AWS – Protecting applications from DDoS

A distributed denial of service (DDoSattack can be a real nightmare for network administrators. Attackers send malicious commands to an application from a huge number of sources, often compromised computers all over the world, in an attempt to disable the application. Individually, the requests might seem innocuous, as it might be something like asking for the contents of a single web page. But, on aggregate, the requests can put enough of a strain on servers to bring an application to its knees.

Since the requests originate from so many sources all over the world, it’s not as simple as configuring an access control list (ACL) to block the traffic. To mitigate these types of attacks, you need a much more intelligent and reactive service. AWS Shield does this job for you, and comes in two varieties—AWS Shield Standard and Advanced.

How to do it…

Luckily for you, there is nothing that you have to do in order to enable AWS Shield Standard, if you are using Amazon Route 53 and Amazon CloudFront to publish your content on the web.
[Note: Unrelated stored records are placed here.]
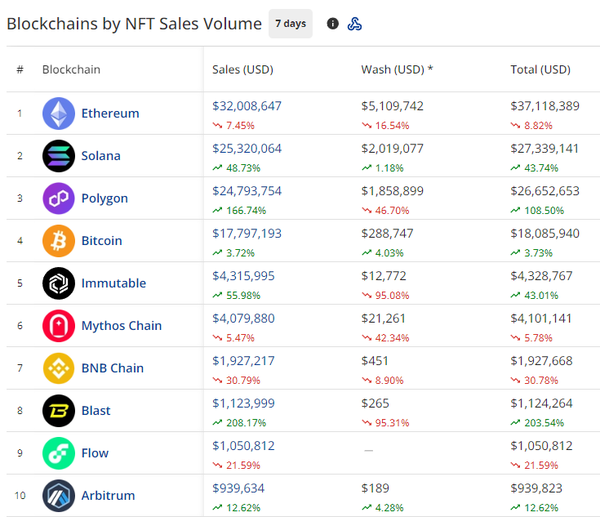
Task: Click Solana sales value $25,320,064
Action: pos(247,148)
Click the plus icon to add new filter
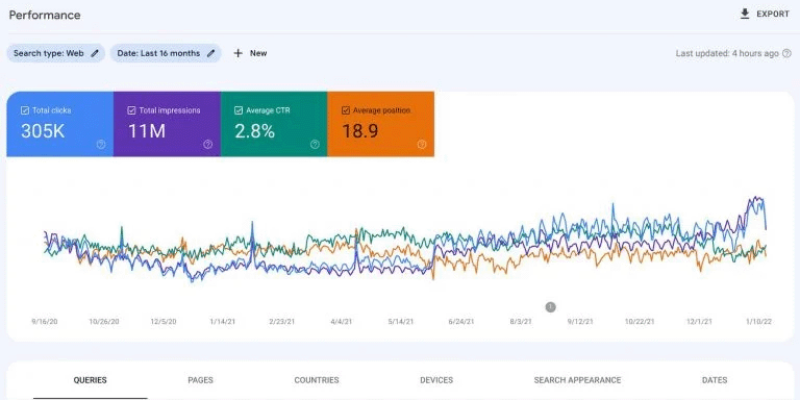The height and width of the screenshot is (400, 800). (x=238, y=53)
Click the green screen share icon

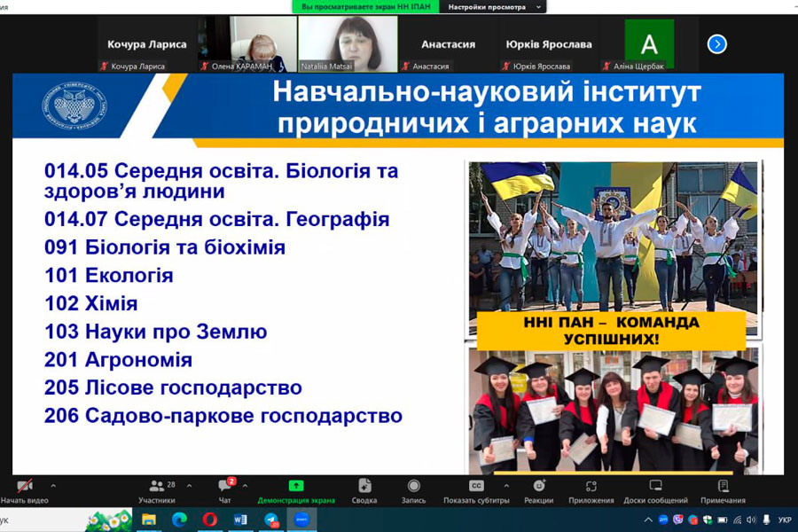click(x=296, y=486)
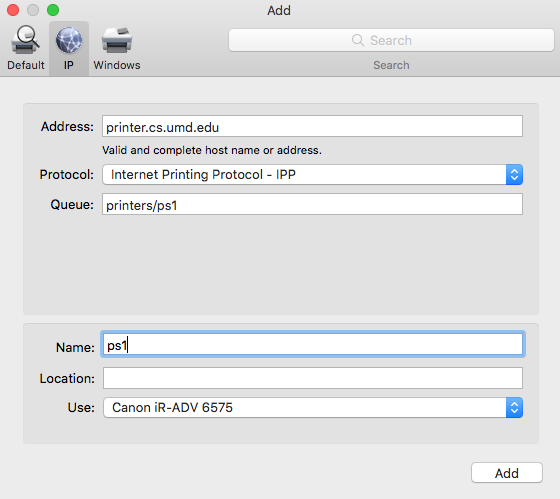Switch to the Windows tab label
560x499 pixels.
tap(117, 65)
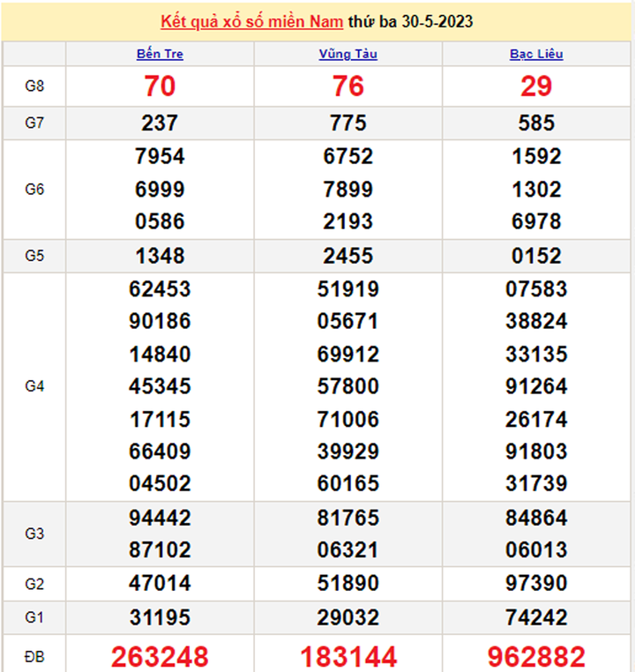Click the red number 76 under Vũng Tàu

coord(347,86)
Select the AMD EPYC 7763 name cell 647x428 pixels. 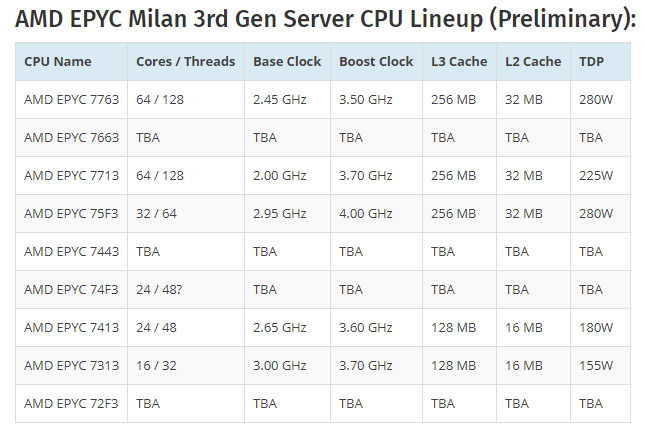[71, 99]
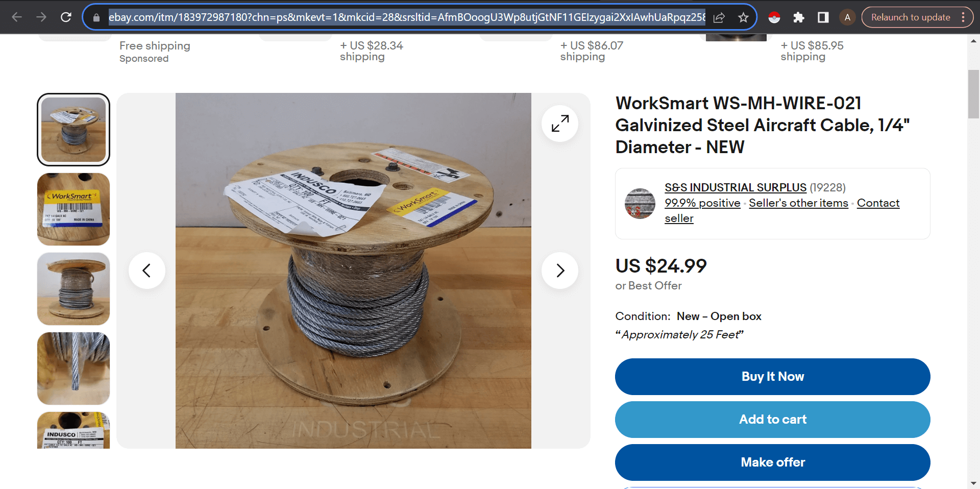This screenshot has width=980, height=489.
Task: Open S&S INDUSTRIAL SURPLUS seller page
Action: 736,188
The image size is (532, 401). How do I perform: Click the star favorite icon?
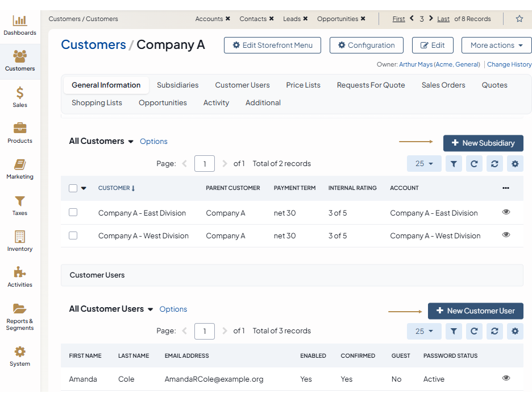[519, 19]
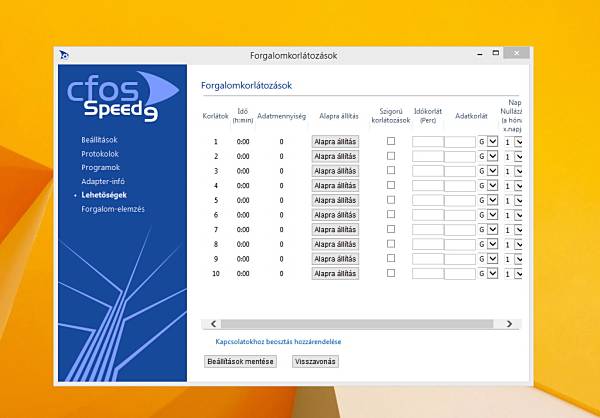Click Beállítások mentése button

tap(240, 360)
Basic DDoS protection is built into those services by default.

How it works…

AWS Shield Standard works in combination with Amazon CloudFront and Amazon Route 53, in order to protect against attacks at Layers 3 and 4 of the Open Systems Interconnection (OSI) stack. At the application layer, AWS Web Application Firewall (WAF) can be used, by writing custom rules to handle these kinds of attacks.

AWS Shield Advanced extends protection to individual elastic IP addresses, without any need to make changes to your application’s routing. It can also automatically mitigate things, such as HTTP and DNS query floods, at the application level. AWS Shield Advanced is another good reason to have at least Business-level support on your AWS account. With Business or Enterprise support, you get quick access to the AWS DDoS Response Team (DRT), which will help you to deal with sudden, large-scale attacks.

AWS Shield Advanced also gives you detailed visibility into attacks as they happen, either via the console or CloudWatch.

There’s more…

AWS Shield Advanced also comes with a potentially huge cost-savings benefit. If your resources scale up in response to a DDoS attack, you are eligible for credits to offset the costs that you incur during the scale-out.

At the time of writing, AWS Shield Advanced costs $3,000 per month, in addition to support contract fees. For a large application or enterprise running on AWS, this fee pales in comparison to the damage that can be done by an extended outage due to a DDoS attack. If you are managing any mission-critical application that might attract the attention of malicious users who are intent on taking you down, you should give AWS Shield Advanced some serious consideration.